- Education: Sweet Briar College, Emory University
- Known for: Epidemiology of autism
- Awards: Arnold J. Capute Award (AAP)
- Scientific career
- Fields: Epidemiology
- Workplaces: Centers for Disease Control and Prevention

= Marshalyn Yeargin-Allsopp =

American epidemiologist

Marshalyn Yeargin-Allsopp is a medical epidemiologist and chief of the developmental disabilities branch at the Centers for Disease Control and Prevention, where she has worked since 1981. She is also an adjunct assistant professor of pediatrics at Emory University. She is the great-niece of Benjamin Mays, former president of Morehouse College.

==Education==
Yeargin-Allsopp was the first African-American student to attend and graduate from Sweet Briar College; she entered the school in 1966, and graduated in 1968. She received her M.D. from Emory University in 1972, where she was the first black woman to enroll in the medical school, and completed her residency in preventive medicine in 1984. She also completed a fellowship in developmental pediatrics at Albert Einstein College of Medicine, where she was affiliated from 1975 to 1981, as well as a pediatric internship and residency at Montefiore Medical Center. She is board-certified in pediatrics and in developmental disabilities.

==Career==
Yeargin-Allsopp is the chief of the developmental disabilities branch of the National Center on Birth Defects and Developmental Disabilities at the Centers for Disease Control and Prevention (CDC). She has worked with the CDC since 1981.

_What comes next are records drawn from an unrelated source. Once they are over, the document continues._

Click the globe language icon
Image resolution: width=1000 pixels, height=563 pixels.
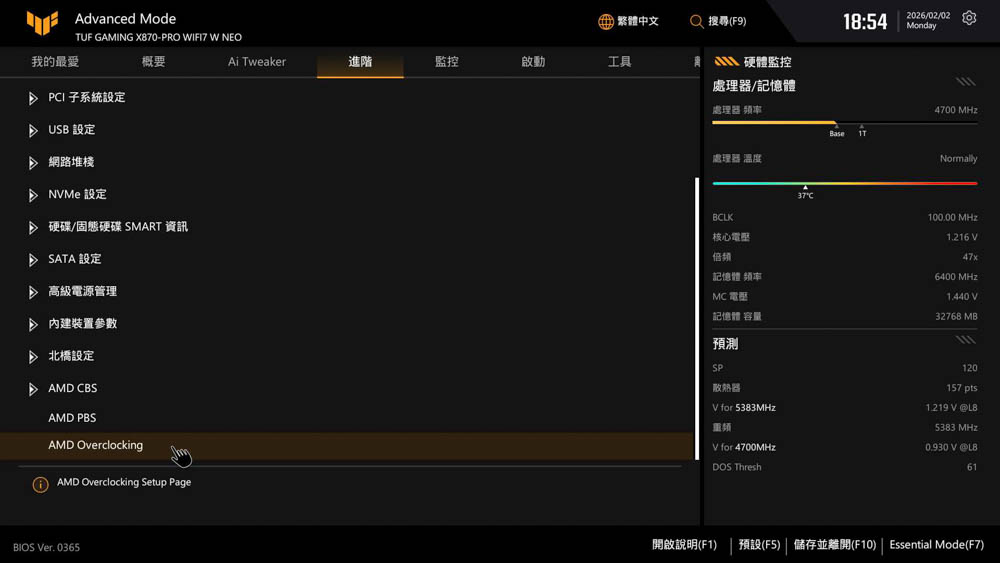[x=606, y=21]
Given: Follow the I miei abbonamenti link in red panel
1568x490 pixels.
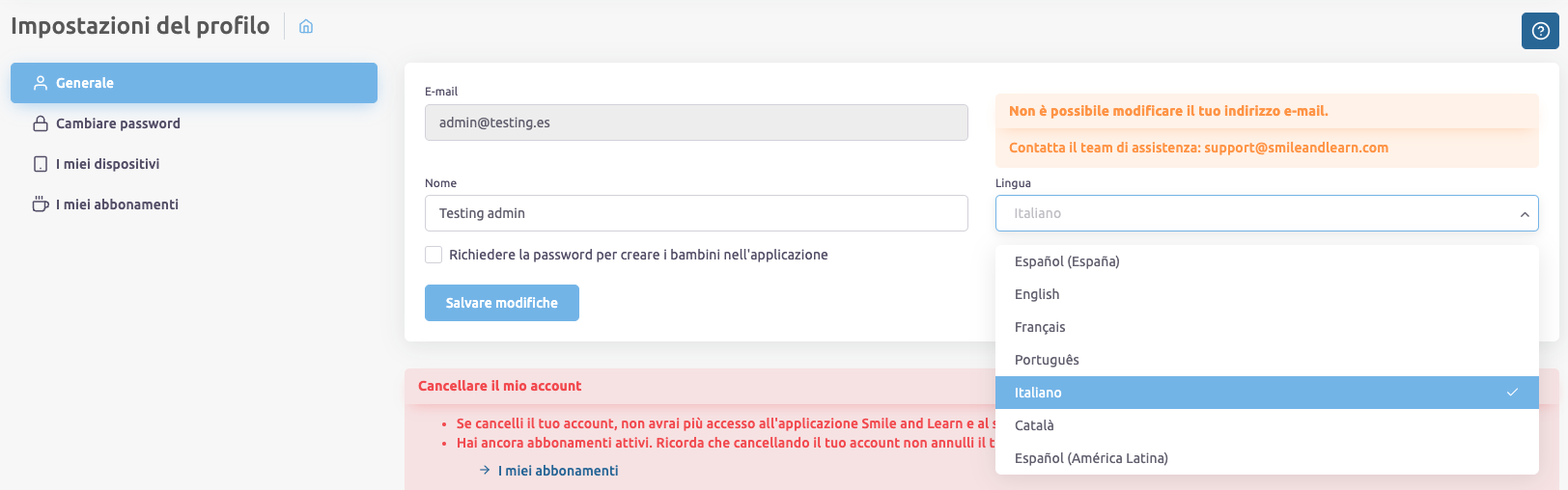Looking at the screenshot, I should tap(558, 471).
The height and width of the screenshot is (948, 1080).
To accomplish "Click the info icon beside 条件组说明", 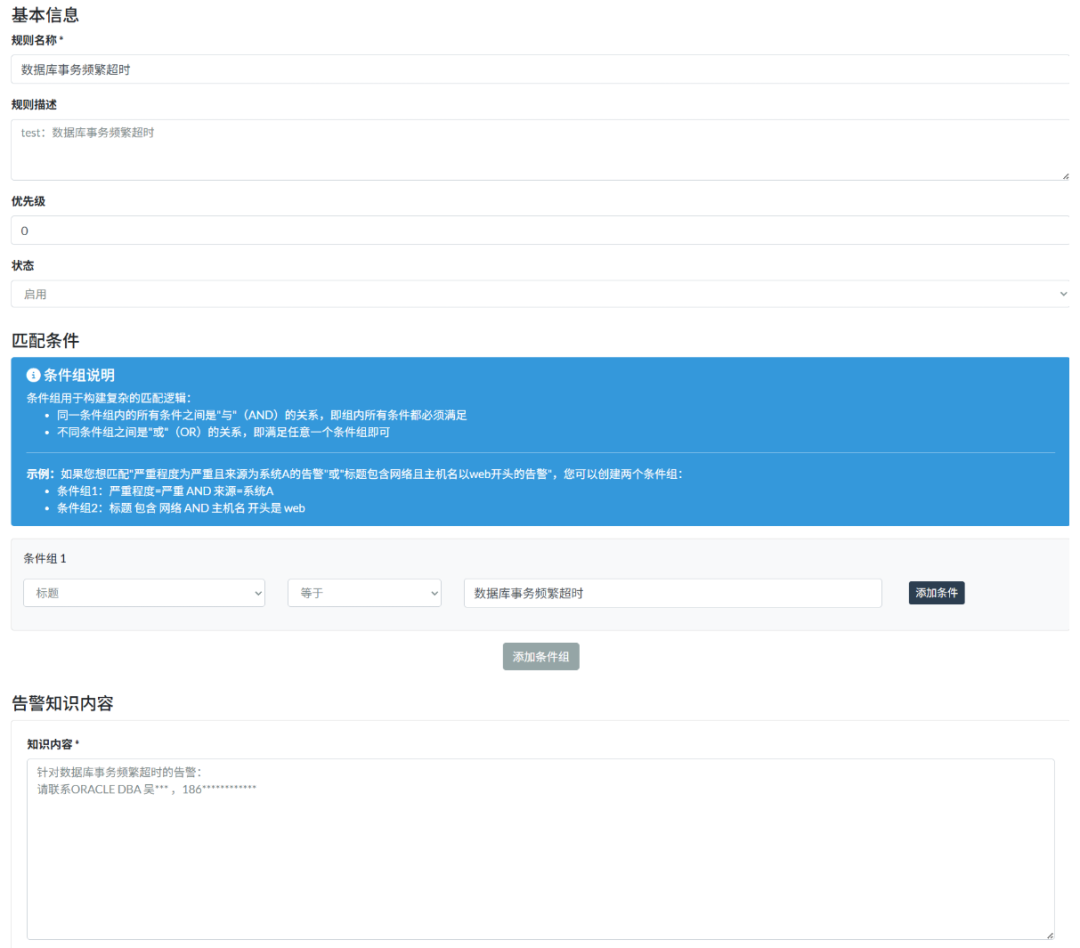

Yeargin-Allsopp is also a former member of Autism Speaks' scientific advisory board and scientific affairs committee. In addition, she is the chair of the Interagency Coordinating Committee for the National Children's Study. In 2008, the American Academy of Pediatrics gave Yeargin-Allsopp the Arnold J. Capute Award for her work in the field of children's disabilities.

==Research==
Yeargin-Allsopp's research focuses mainly on the epidemiology of autism and other developmental disabilities such as cerebral palsy, especially in urban areas. She was the first to develop a population-based surveillance system to measure the prevalence of such disabilities among school-age children. In 2003, she published results which identified 987 confirmed cases of autism among a group of three- to ten-year-old children in Atlanta, resulting in a prevalence of 34 cases per 10,000. This rate is much higher than traditional estimates of the disorder, but one textbook still characterizes it as likely underestimating the issue.